Taipei: Acer Inc, the world's No. 2 PC brand, expects its shipments of portable PCs to exceed 30 million units this year, chief executive Gianfranco Lanci said on Wednesday, broadly in line with 2008 sales.
Acer is currently the market leader in the low-cost netbook PC segment, a stripped-down laptop PC optimised for web surfing and other Internet activities, and No.2 in higher-spec notebooks.
Research firm IDC says Acer shipped about 32 million PC units last year, trailing Hewlett-Packard and Dell but sales suffered during the first half of 2009 as the global economic crisis weighed.
"We are seeing demand strong from all around, although there is weakness in eastern Europe," Lanci told reporters on the sidelines of an event organised by the economics ministry. "Of course, things are better than they were six months ago."
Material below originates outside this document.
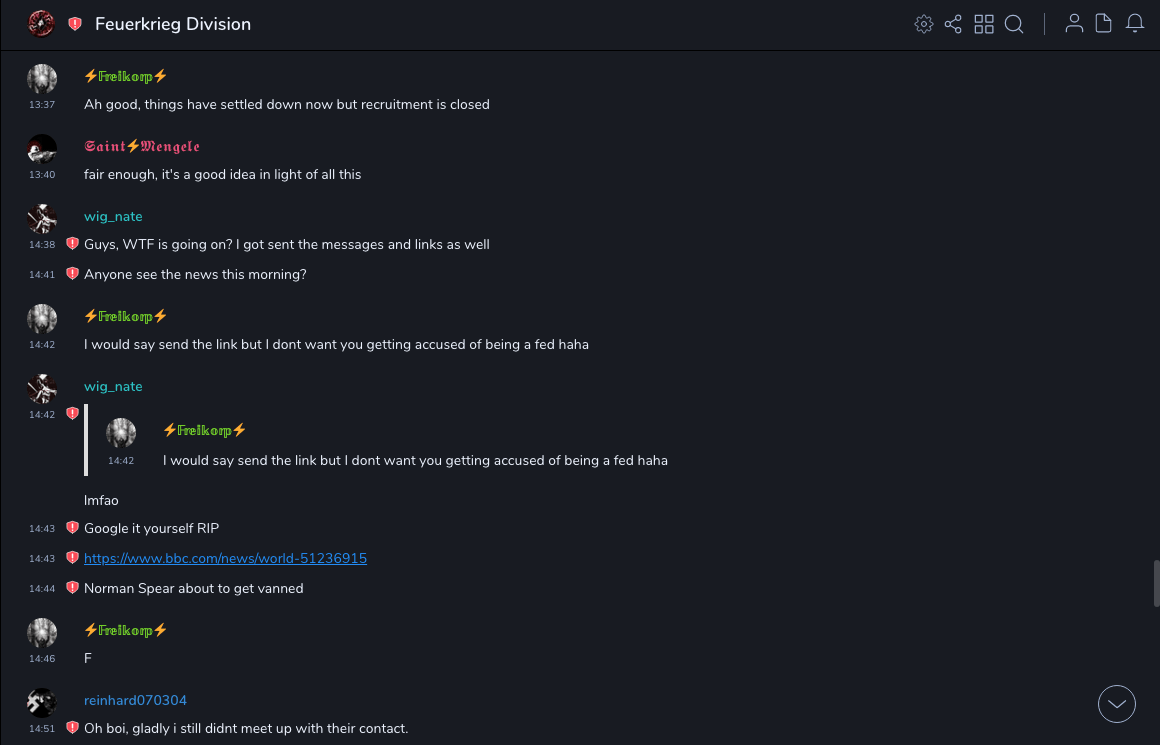
Task: Click the wig_nate username above the 14:38 message
Action: (x=113, y=216)
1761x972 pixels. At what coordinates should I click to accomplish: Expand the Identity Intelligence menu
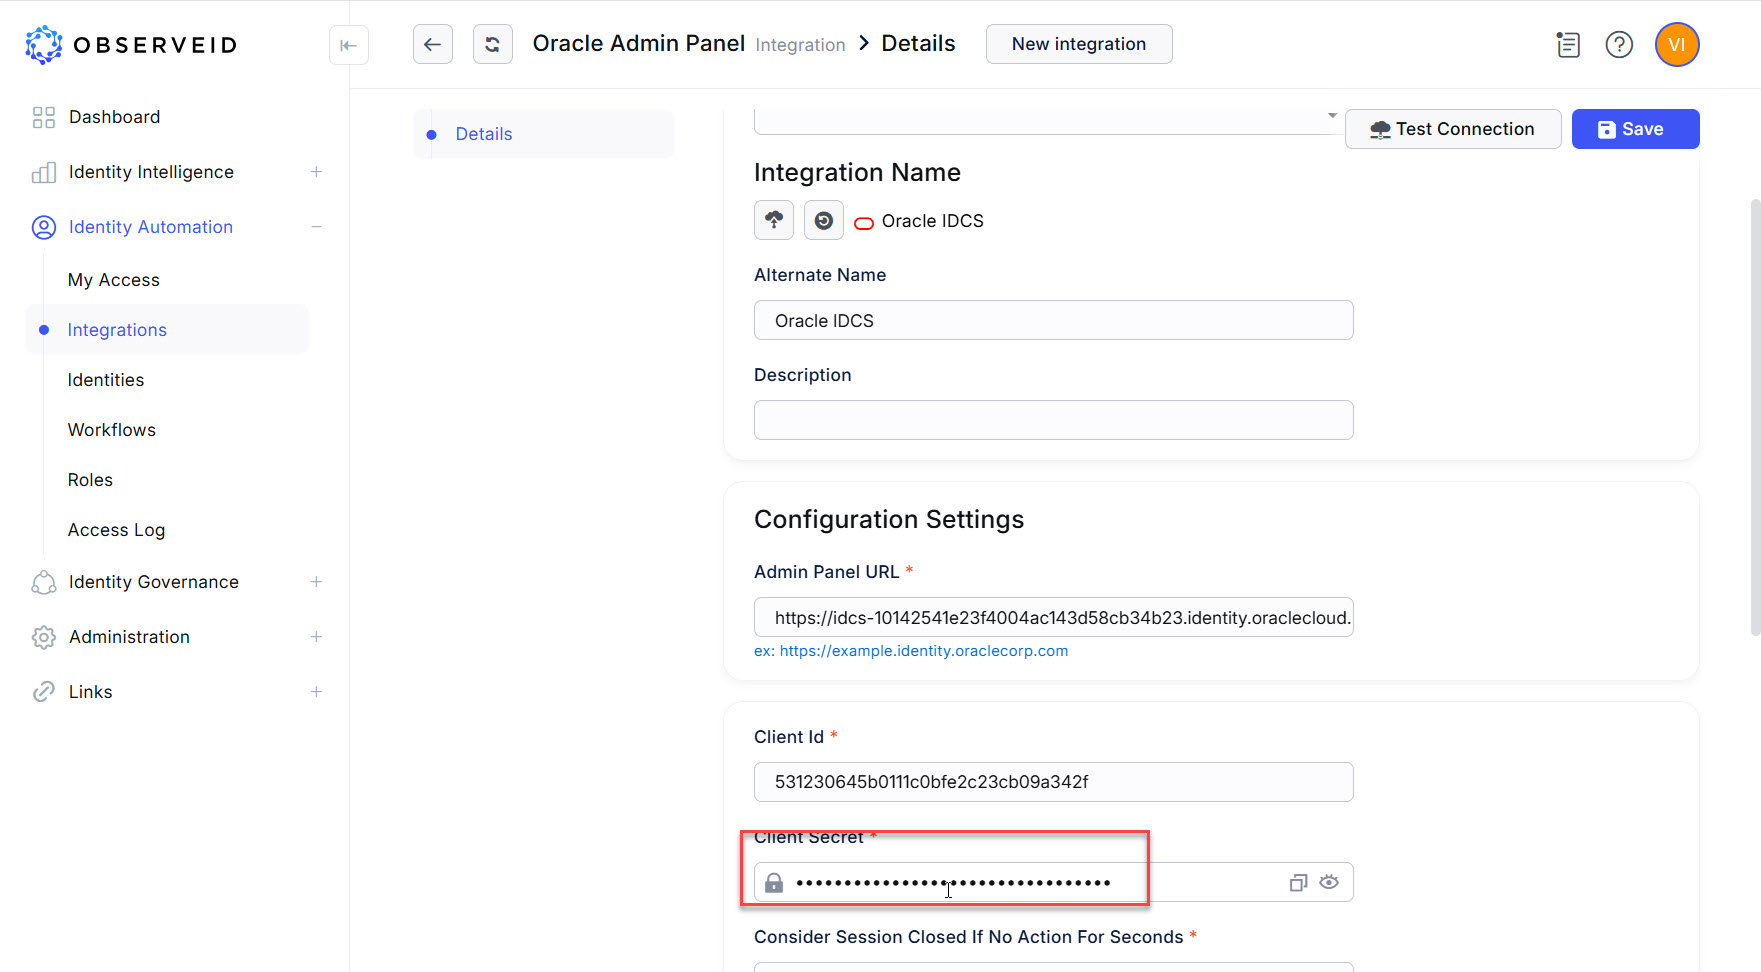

Lanci, speaking before Acer's third quarter investor conference on Friday, also said that a recall of over 12,000 laptop PCs in China would not have any impact on the company's operations in one of its fastest-growing markets.
Acer recalled 12,266 laptop PCs in China from its Aspire 3810 series made between April to September over the faulty microphone, China's General Administration of Quality Supervision, Inspection and Quarantine said in a statement on Monday.
Acer shares ended 3.3% lower, lagging a 1.6 percent decline on the benchmark TAIEX share index. China currently accounts for about 5 percent of the firm's total revenue, Lanci said, up from about 3 percent about 18 months ago.
During the event, Acer Chairman J.T. Wang also told reporters he expected the company's shipments next year to outperform the overall market, while Lanci added that it aimed to be the No. 3 PC brand within the next two years in China.
Acer currently lags rivals such as Lenovo and Hewlett-Packard in the fast-growing Chinese market, which some analysts expect to overtake the United States as the world's largest PC market by users within a couple of years.
Research firm IDC says it expects global PC shipments to grow about 9 percent in 2010 from this year, as consumer confidence returns and following the launch of Microsoft's Windows 7 operating system. In an interview with Reuters last week, Acer said it aimed to boost revenue by more than 70 percent over the next three years, while maintaining margins.